Au bout d'un moment, la silhouette s'écroula. Mangeant la poussière, couvert de boue et de sang, le voyageur perdit connaissance quelques instants. Puis le chant aigu d'un oiseau perché en haut d'un arbre proche l'extirpa tant bien que mal du Royaume des Songes.

Eileen prit une grande inspiration et rouvrit les yeux. Elle fit cligner ses paupières à plusieurs reprises, puis laissa s'échapper des sons rauques du fond de sa gorge. Ses mains rouges glissèrent le long de son corps dans l'herbe grasse de la plaine qu'elle était enfin parvenue à rejoindre et se fixèrent aux côtés de son visage fatigué. Elle poussa avec toutes les forces qui lui restaient sur le sol, et, dans un gémissement bruyant, se redressa. Certaine qu'elle n'aurait plus la force de se lever, elle se mit à ramper péniblement sur le sol, s'avançant mètre par mètre jusqu'aux arbres les plus proches. Elle pouvait entendre le ruissellement d'un cours d'eau. Sa gorge, sèche comme le désert et irritée comme la rouille réclamait ardemment quelque apaisement.

Elle finit par trouver le ruisseau. Elle y plongea son visage et se sentit comme libérée par la fraicheur de l'eau, ravivée comme un feu sur lequel on aurait soufflé. Elle s'adossa contre un rocher à côté de l'eau, et baissa les yeux sur son corps. Sa vieille toge brune était déchirée de partout et était maculée de rouge et de brun. Reprenant son souffle, elle entreprit de faire disparaître le rouge de sa main et de ses joues. Elle se lava ainsi sans pendant de longues minutes, colorant une petite partie des flots en pourpre.

La jeune femme n'était pas blessée. Ce n'était pas son sang. C'était celui de cet homme qu'elle avait gratuitement assassiné. Elle était une meurtrière. Dix ans, dix ans elle avait erré dans les marécages depuis qu'elle avait été transformé en la créature démoniaque qu'elle avait passé sa vie humaine à chasser. Dix ans pendant lesquels elle n'avait pas cédé une seule fois à la Soif. Cette envie perverse et permanente de boire du sang, aussi intense que ses canines étaient longues et que son teint était blafard. Mais c'était terminé, à présent. Elle y avait gouté. Son chemin avait croisé celui de ce voyageur perdu dont elle ne connaîtrait jamais le nom et qui la hanterait toute sa vie comme le premier qu'elle avait consommé jusqu'à exsanguination.

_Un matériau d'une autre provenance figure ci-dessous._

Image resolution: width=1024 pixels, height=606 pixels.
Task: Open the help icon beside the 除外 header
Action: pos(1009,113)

Lorsqu'elle était sortie de sa rage sanguinaire, lorsqu'elle avait reprit contrôle de son esprit, elle avait vomi jusqu'au dernier centilitre de ce qu'elle venait de boire. Dégoutée par elle-même et prise d'une panique sans égale, elle s'était enfuie des marais dans lesquels elle s'était cachée avec honte durant la dernière décennie. A bout de force, elle avait fini par retrouver le chemin menant à Urpis, l'emmenant bien plus au Nord qu'elle ne l'avait été depuis bien longtemps.

Elle voulait voir le soleil, mais il lui brûlait la peau.

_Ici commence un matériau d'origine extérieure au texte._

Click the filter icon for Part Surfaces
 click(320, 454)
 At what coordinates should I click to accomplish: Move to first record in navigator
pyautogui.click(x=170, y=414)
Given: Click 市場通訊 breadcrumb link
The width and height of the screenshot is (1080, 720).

Elle voulait sentir la douceur du vent dans ses longs cheveux sombres, mais il lui glaçait le sang.

Elle voulait laver son corps du sang sa victime, mais le voir se diluer dans l'eau du ruisseau réveillait ses instincts.

Qu'elle le veuille ou non, elle était devenue une vampire. Longtemps elle se l'était nié, mais cela lui était impossible à présent. Elle ignorait ce qu'elle devait faire. Se tourner définitivement vers Hécate et le chaos, la destruction et la vie de vampire qui s'annonçait à elle, ou lutter encore et toujours contre cette sensation de puissance, de désir et de rage qui brûlait au cœur de son âme ? Le choix était devant elle, et elle le savait.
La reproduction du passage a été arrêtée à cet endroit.